Rake tasks are very slow to launch if you have Katello deployment and few more plugins. But if you insist, I’d probably shrug and move on. Remember to check this on a production install, SELinux will block Foreman process from reading log files (it is only allowed to list and write to them) and I am not sure if rake tasks are subject of SELinux enforcing.
I think the main difference here from foreman-debug/sos report is that this will only give the backtrace and full log of one specific request.
My experience is that in at least 95% of cases, this is enough information to make a good bug report that can be resolved, without having to dig through hundreds of files and possibly millions of lines of logs to find the specific error.

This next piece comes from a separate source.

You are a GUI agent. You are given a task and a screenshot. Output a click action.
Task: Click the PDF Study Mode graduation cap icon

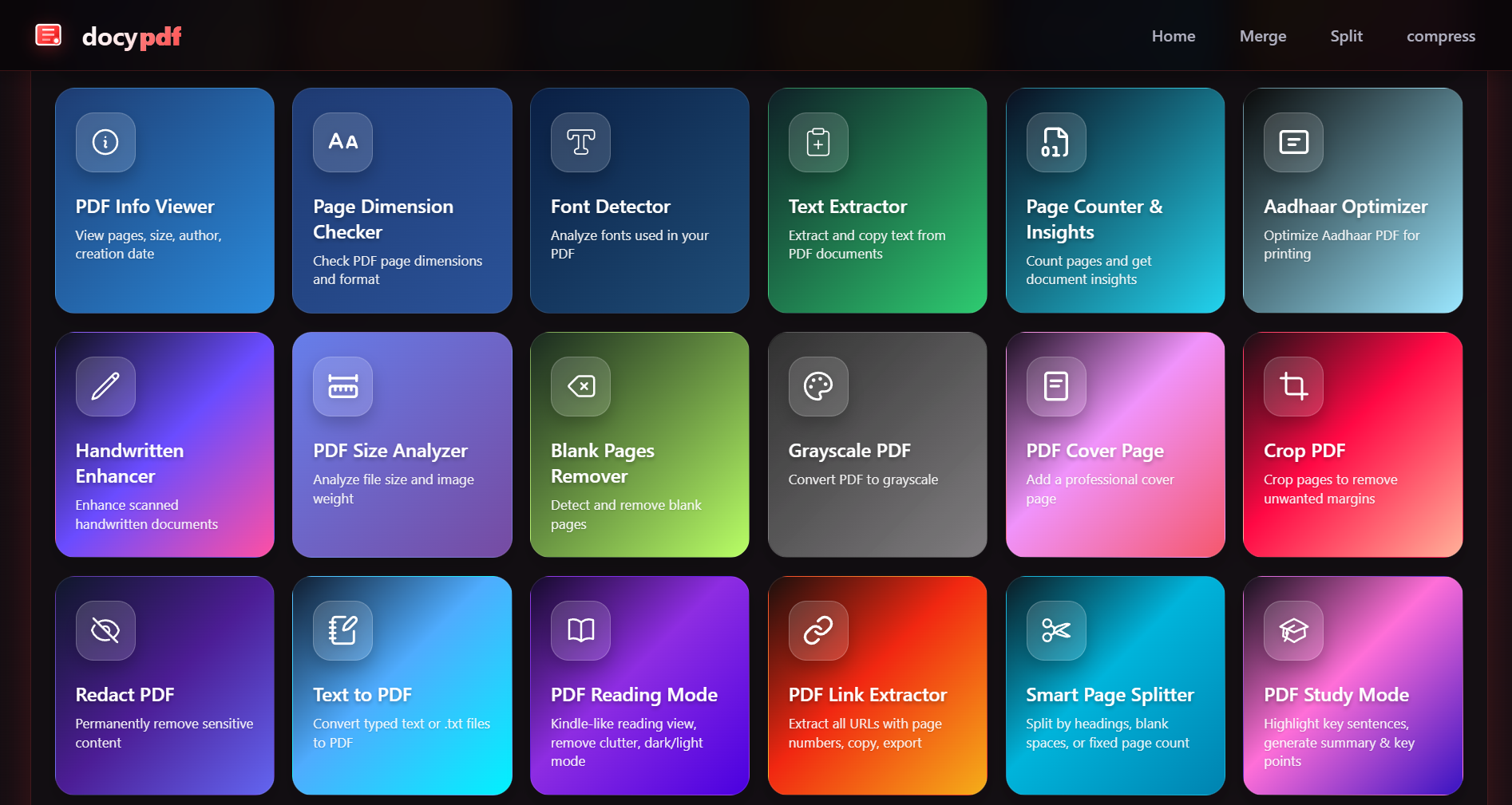(x=1292, y=630)
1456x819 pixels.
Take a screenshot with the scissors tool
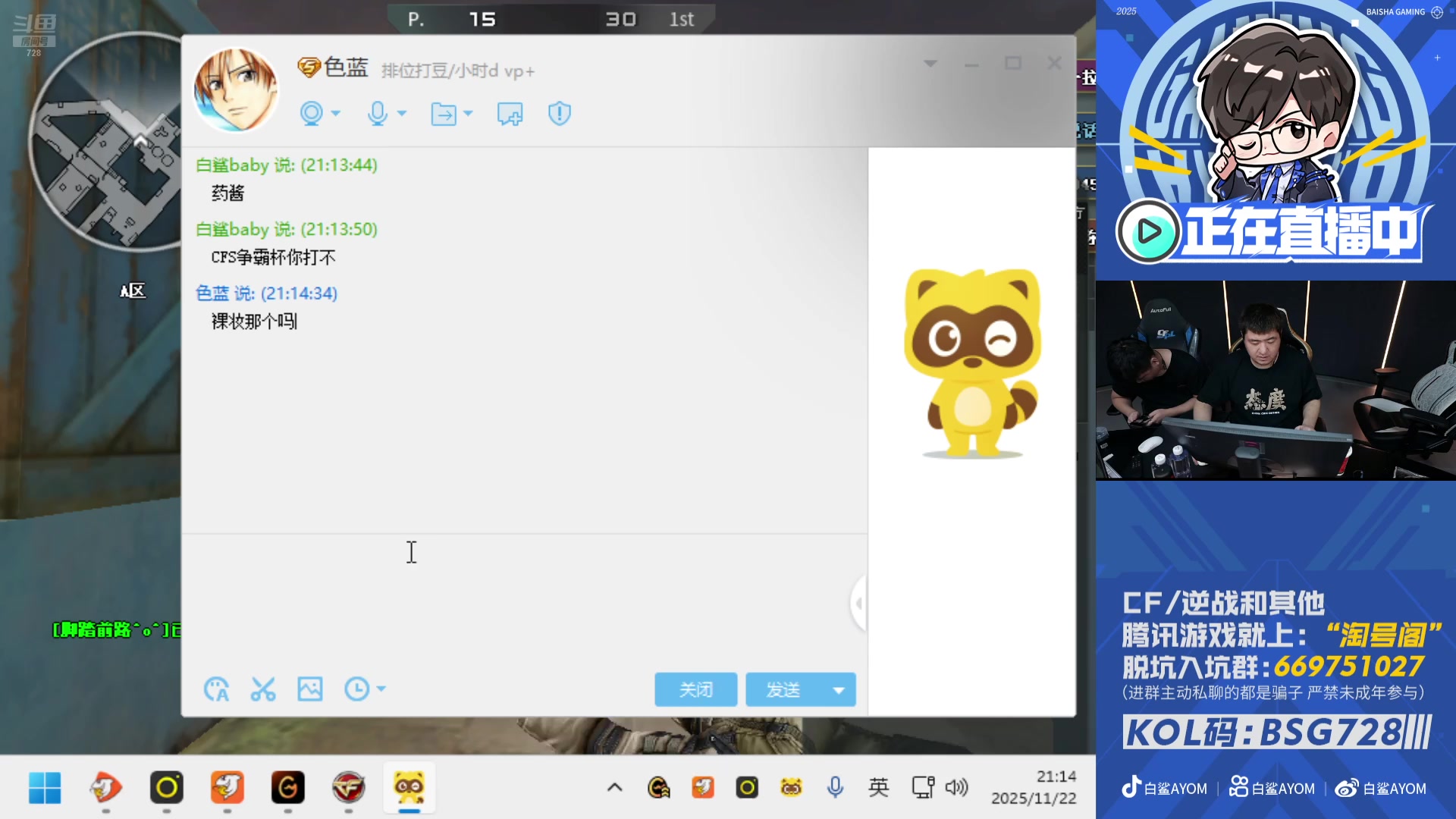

The goal here is - a user hits an error page, give them a quick command they can use to open a useful bug report on redmine or post a useful question to the forum, without having to share the full sos report (which takes a long while to generate) right away if it isn’t really needed. Currently, most of this information is shown to the user on the error page, and some security policies apparently consider this a problem. The added benefit with this approach is that we will get the full request and not just the stacktrace, as well as foreman and plugin versions which are often missed during initial reports.
This is a good point, we should make sure this does not break on selinux.
I get the idea, I just think this should not be a rake task. Having this directly in the UI would be the best, we could have even a link on the error page that would only work (or render) if there were permissions. However I am pretty sure Rails application is prevented from reading logs by our SELinux policy.
Let me step back a bit - we want to improve user experience with reporting errors. What if we changed our error handling code to actually create a short report stored as Report in our database? It could contain all the details and be in the copy-paste friendly form. Also administrators could track errors more easily and return to them after some time. And we would workaround the SELinux log file access problem - no grep would be required.
I simply think that we are not solving the problem. You are right that users don’t bother running foreman-debug/sos when they encounter an error, what makes you think they would bother running a rake task in a similar manner? That’s why I think we should stop and rethink the whole thing. Maybe it should be completely different user experience.
As I said, I understand the idea of gathering small amount of info. I know sosreport is overhelming and also too big to attach.